Monday, Nov. 22, 1976
Of Men and Microbes
By Peter Stoler
PLAGUES AND PEOPLES
by WILLIAM H.McNEILL
369 pages. Anchor Press/Doubleday. $10.
Empires rise and fall. Tribes, nations, peoples flourish and vanish. Customs and cultures evolve. Why? Is it God's will? Sheer chance? The power of greed? The pattern of history? All of the above is probably the safest answer. But even taking that much into account, argues University of Chicago Professor William McNeill, historians miss one of the prime catalysts in human history: infectious disease.
Caste System. In Plagues and Peoples McNeill, who won the 1964 National Book Award for The Rise of the West, offers a provocative medical man's view of why the world took some of the turns it did. Most writers figure that Rome succumbed to outer Goths and inner decadence. McNeill maintains that a series of epidemics--measles, smallpox, plague--so depleted the empire's population that by the middle of the 3rd century A.D. it was no longer able to resist the barbarians. Disease, rather than religion, also lay at the roots of India's caste system, according to McNeill; its rigid rules developed as the country's Aryan invaders sought to protect themselves from the diseases carried by the people whose lands they had overrun.
Even the colonization of the New World may owe as much to epidemic disease as to gunpowder and the quest for gold. The Aztecs, McNeill notes, were on the verge of ousting Cortes from Mexico when an outbreak of smallpox blunted their assault. The disease spared the Spanish, who had already developed some immunity, but so devastated the Indians that even 50 years later the population of central Mexico was only one-tenth what it had been before Cortes landed.

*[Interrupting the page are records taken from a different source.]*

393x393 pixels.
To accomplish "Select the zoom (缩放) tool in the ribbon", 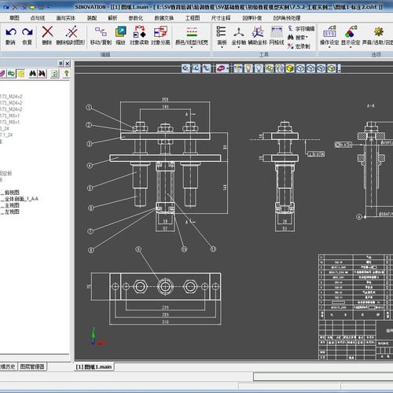I will coord(121,32).
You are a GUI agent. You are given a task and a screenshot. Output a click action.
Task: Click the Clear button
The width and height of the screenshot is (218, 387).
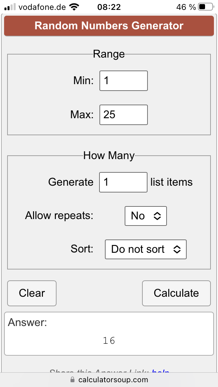pos(32,293)
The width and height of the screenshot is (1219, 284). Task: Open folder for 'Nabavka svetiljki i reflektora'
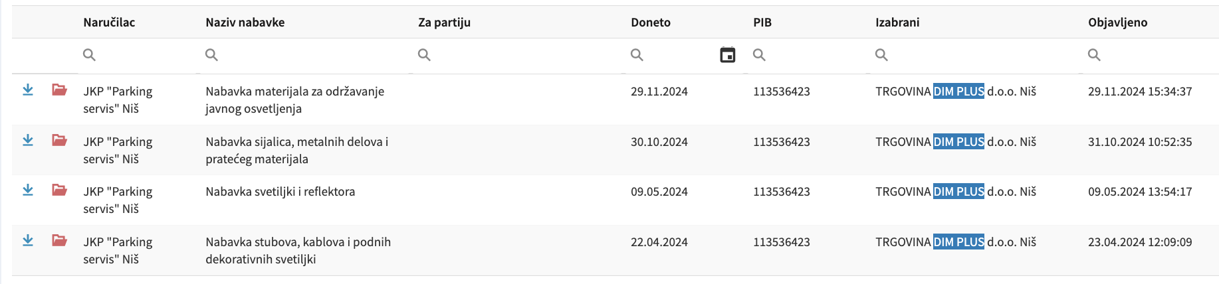[x=59, y=190]
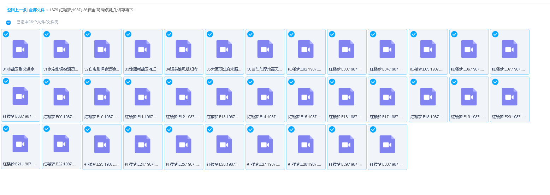The image size is (550, 195).
Task: Open the 红楼梦.E02.1987 video file icon
Action: [x=306, y=49]
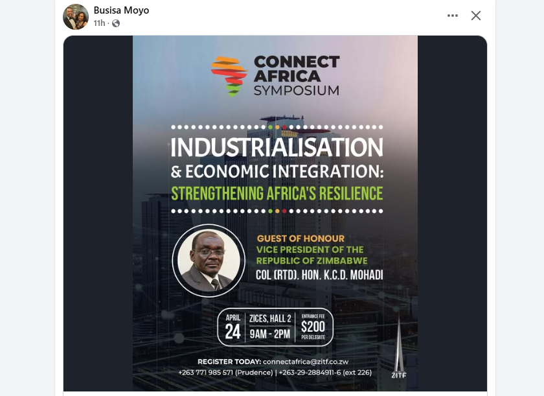Image resolution: width=544 pixels, height=396 pixels.
Task: Click the connectafrica@zitf.co.zw email address
Action: (x=307, y=361)
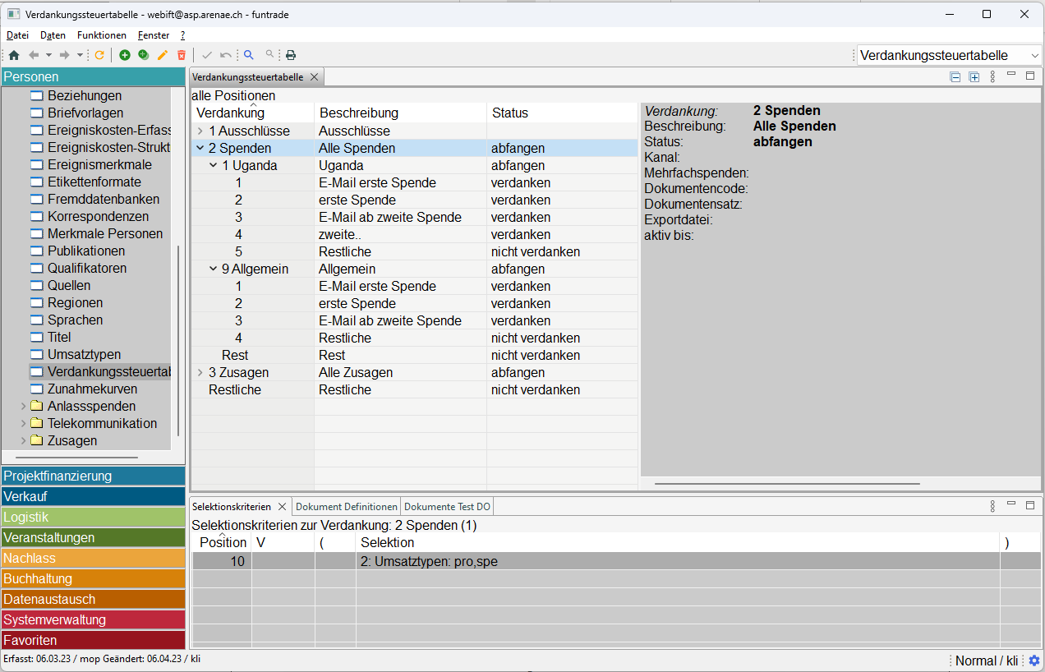Click the Print icon in the toolbar
This screenshot has height=672, width=1045.
click(x=291, y=55)
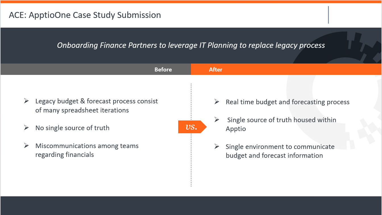
Task: Click the 'Onboarding Finance Partners' subtitle text
Action: point(191,45)
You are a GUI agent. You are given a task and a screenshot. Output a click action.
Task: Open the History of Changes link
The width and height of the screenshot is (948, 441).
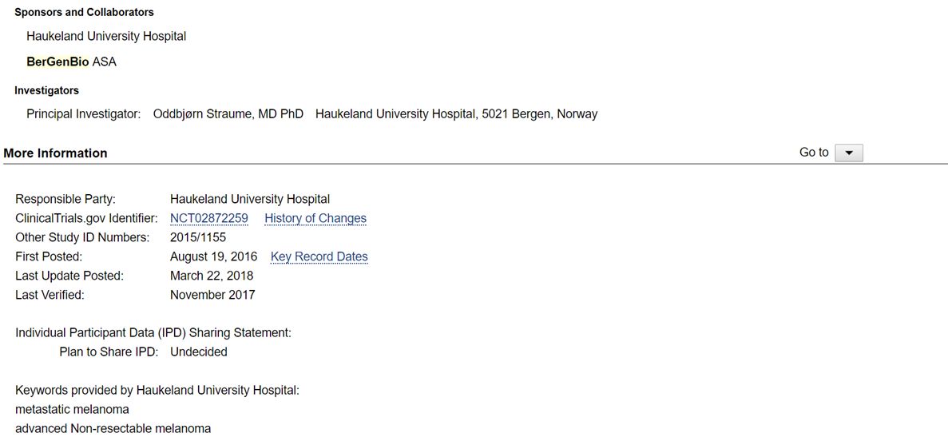[x=315, y=218]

Humanity's experience with illness began millenniums ago when microparasites--bacteria and viruses--evolved into the same ecological niche as man. Disease organisms presented few problems as long as humans were few and their communities small; pathogenic, or disease-causing, microbes can flourish only in a large human reservoir. But population growth and the development of cities provided a perfect breeding ground for epidemic illness. Outbreaks of various kinds killed Babylonians and Egyptians, stalked the streets of ancient China.
Microbes, like people, are always in a process of evolution. They have also proved marvelously mobile. They have marched with every army ever fielded, and claimed more victims than bronze spears, muskets or machine guns. From 1803 to 1815, Napoleon lost more of his men to typhus than he did to bullets or bayonets. During the Crimean War in 1854-56, disease killed ten times as many British soldiers as did Russian cannons. Even at the turn of our present century, British combat deaths during the Boer War were only a fifth as high as losses due to disease. Indeed, it was not until the Russo-Japanese War in 1904, when the Japanese introduced inoculation, that military casualties from disease began to fall below those from enemy action.

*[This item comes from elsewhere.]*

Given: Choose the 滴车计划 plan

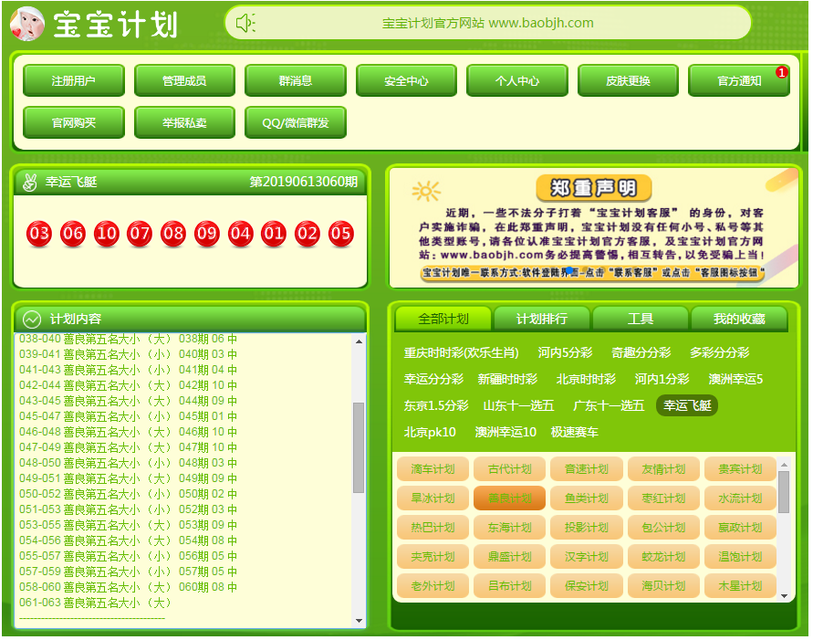Looking at the screenshot, I should tap(433, 469).
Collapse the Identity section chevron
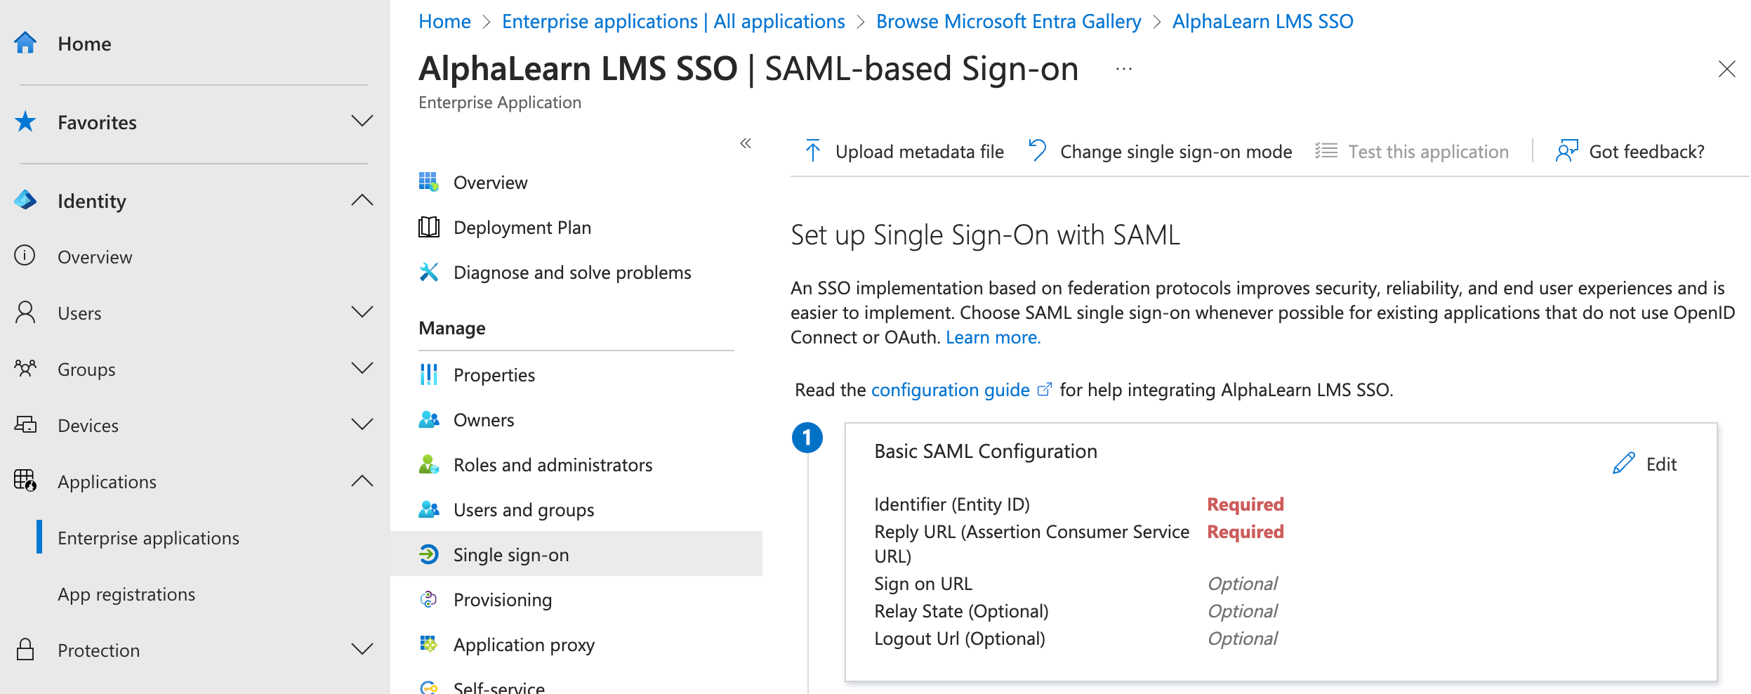 click(362, 201)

Naturally, McNeill soon turns from war to peacetime plagues. The most famous, bubonic plague, was carried westward from China and Manchuria by the marauding Mongol hordes, and decimated Asia before being brought by ship to Europe. There, it hit the unprepared Continent like evidence of God's displeasure; between 1346 and 1350, plague killed a third of Europe's population, and it disrupted social and governmental structures for centuries. Disease apparently took a hand in ecclesiastical history too.

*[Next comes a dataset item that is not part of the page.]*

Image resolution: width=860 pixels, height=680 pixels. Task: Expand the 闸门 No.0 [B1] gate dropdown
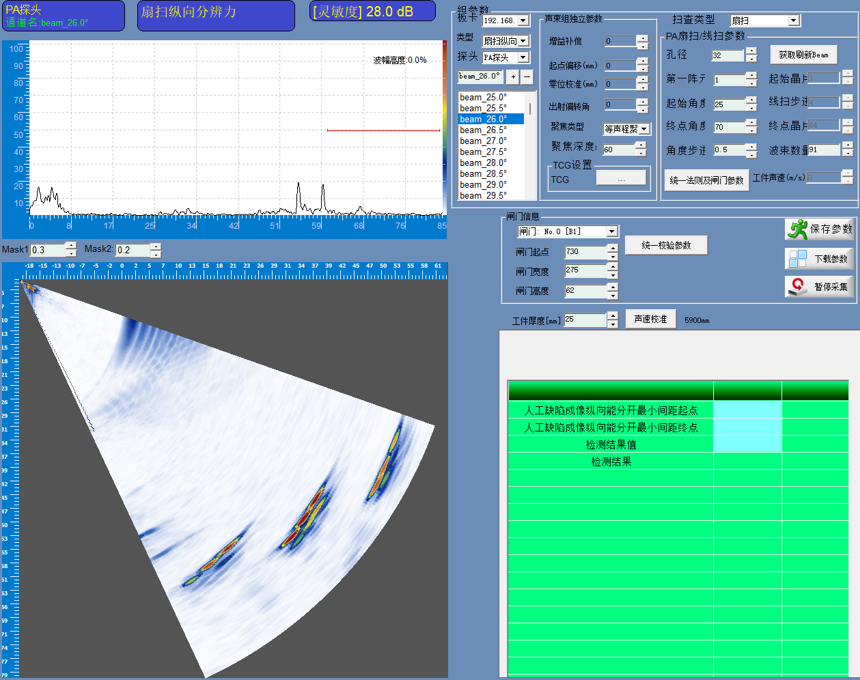pyautogui.click(x=611, y=231)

Observed Reality. McNeill is usually convincing, though his originality is demonstrated less through the use of new research than through the application of an unexpected point of view. His ingenuity reaches tenuous heights when he says that man's inability to deal with disease delayed the onset of the Enlightenment. After all, he writes, "A world where sudden and unexpected death remains a real and dreaded possibility . . . makes the idea that the universe is a great machine whose motions are regular, understandable, and even predictable, seem grossly inadequate to account for observed reality."
Antibiotics and vaccines have reduced many an ancient malady to little more than a memory. Onetime killers like measles and chicken pox have been downgraded into childhood diseases capable of producing lasting immunities in their survivors. Inoculation and modern sanitation have all but eliminated smallpox. Cholera remains endemic only on the Indian subcontinent. But, McNeill concludes, "knowledge and organization alter but cannot cancel humanity's vulnerability to invasion by parasitic forms of life." Microbes have already shown that they are more flexible than man, and can move easily from animal hosts into humans. The swine flu virus seems to be making the jump today. No one can guess which microbe might massively cross the same barrier tomorrow. Or what the results might be for man and history.